* start Article *

DOVER - More than seven years after he was arrested in the murder of two women in Farmington, a former Dover man accused in their deaths will be tried again next month after his first trial in 2019 ended in a mistrial.
Timothy Verrill, 41, formerly of Belknap Street in Dover, was arrested in the women's deaths on Feb. 6, 2017, in Lawrence, Mass.
He is charged in the killings of Christine Sullivan, 48, who split her time between southwest Florida and Farmington; and Jenna Pellegrini, 32, of Barrington, who were both found dead of multiple stab wounds, according to a coroner's report, with Sullivan also sustaining at least one blunt force trauma to the head.
When Farmington Police arrived at the Meaderboro Road home owned by convicted drug dealer Dean Smoronk in the early morning hours of Jan. 29, 2017, they found the bodies of the two women under a tarp beneath outdoor stairs that led to a second-floor deck.
Smoronk, who made the call to police that night after returning from Florida to check on Sullivan, did so after seeing blood splatter at the residence, he said.
It was later determined that the women died two days earlier, on Jan. 27, 2017.

Before Smoronk called police he admitted to reviewing surveillance footage from his home security system, which is now part of voluminous evidence files that numbers in the tens of thousands of listed items.
The five-week trial is set to begin on March 19 with a full week of jury selection prior to its start.
Meanwhile, the prosecution filed an affidavit on Wednesday indicating they are unable to contact a key witness, Vanessa Mango, who was a girlfriend of Smoronk at the time of the women's deaths.
Mango testified at the first trial that she dated Smoronk from 2014-2018 during when he was still in a relationship with Sullivan, and that he spent "about 90 percent" of his time in Florida at his Cape Coral condominium.
She testified that in the weeks and months leading up to the killings, Smoronk had grown increasingly frustrated with Sullivan's activities at his home, including increased outsiders visiting her as well as a home business she ran selling items online that he felt cluttered up the house.
Mango, of Fort Myers, Fla., said she got a message from Smoronk soon after he returned home - but before authorities discovered the bodies - that said, "It's very sad. A double homicide of two unsuspecting women."
Meanwhile, Assistant Attorney General Peter Hinckley filed an affidavit with the court on Wednesday saying he was unable to make contact with Mango and that she had moved from Florida to Ohio and was not returning phone calls or emails.
Hinckley enlisted the help of Florida and Ohio law agencies to try to locate her but they were unsuccessful. In the affidavit Hinckley said she had previously shown she had no interest in returning to New Hampshire and being part of the trial.
Mango was a key witness for the prosecution because she placed Smoronk in Florida at the time of the deaths of Sullivan and Pellegrini.
During the first trial the defense painted Smoronk as an alternative suspect in the killings.

* end Article *
* start Information given *

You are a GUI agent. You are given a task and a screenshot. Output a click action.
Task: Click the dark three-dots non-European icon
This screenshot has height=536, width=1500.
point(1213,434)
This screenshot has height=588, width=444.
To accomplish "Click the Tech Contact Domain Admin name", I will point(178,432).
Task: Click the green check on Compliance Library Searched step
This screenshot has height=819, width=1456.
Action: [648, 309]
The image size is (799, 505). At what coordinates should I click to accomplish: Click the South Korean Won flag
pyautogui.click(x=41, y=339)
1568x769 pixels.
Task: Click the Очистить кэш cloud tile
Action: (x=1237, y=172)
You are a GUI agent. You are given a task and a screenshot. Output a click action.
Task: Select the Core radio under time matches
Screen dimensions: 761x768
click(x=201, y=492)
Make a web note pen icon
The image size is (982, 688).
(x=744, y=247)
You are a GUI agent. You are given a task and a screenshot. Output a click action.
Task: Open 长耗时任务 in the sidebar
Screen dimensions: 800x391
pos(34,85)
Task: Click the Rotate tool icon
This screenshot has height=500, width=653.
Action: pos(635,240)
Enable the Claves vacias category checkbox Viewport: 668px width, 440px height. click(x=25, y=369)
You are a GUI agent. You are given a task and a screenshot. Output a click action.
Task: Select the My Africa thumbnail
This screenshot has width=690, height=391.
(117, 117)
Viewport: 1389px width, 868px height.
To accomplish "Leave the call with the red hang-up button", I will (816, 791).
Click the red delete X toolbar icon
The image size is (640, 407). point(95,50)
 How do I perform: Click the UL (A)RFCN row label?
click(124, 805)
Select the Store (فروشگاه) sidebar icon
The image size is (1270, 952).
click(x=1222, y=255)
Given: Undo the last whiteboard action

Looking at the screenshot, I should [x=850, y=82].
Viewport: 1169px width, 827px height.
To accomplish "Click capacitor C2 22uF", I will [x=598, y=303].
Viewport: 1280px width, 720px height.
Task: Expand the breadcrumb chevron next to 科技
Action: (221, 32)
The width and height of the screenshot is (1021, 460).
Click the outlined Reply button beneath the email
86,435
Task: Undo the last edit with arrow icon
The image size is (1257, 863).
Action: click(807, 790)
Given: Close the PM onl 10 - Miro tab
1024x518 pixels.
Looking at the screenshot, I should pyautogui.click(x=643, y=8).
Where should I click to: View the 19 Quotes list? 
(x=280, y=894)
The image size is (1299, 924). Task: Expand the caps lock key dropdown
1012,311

* end Information given *

▸ **Set problem A**
In the article on the Farmington double-homicide case, on what date is the five-week retrial scheduled to begin?
▸ **Set problem B**
Reproduce the passage of the article on the Farmington case from "He is charged" up to and including "residence, he said.".

▸ **Written answer A**
March 19.

▸ **Written answer B**
He is charged in the killings of Christine Sullivan, 48, who split her time between southwest Florida and Farmington; and Jenna Pellegrini, 32, of Barrington, who were both found dead of multiple stab wounds, according to a coroner's report, with Sullivan also sustaining at least one blunt force trauma to the head.
When Farmington Police arrived at the Meaderboro Road home owned by convicted drug dealer Dean Smoronk in the early morning hours of Jan. 29, 2017, they found the bodies of the two women under a tarp beneath outdoor stairs that led to a second-floor deck.
Smoronk, who made the call to police that night after returning from Florida to check on Sullivan, did so after seeing blood splatter at the residence, he said.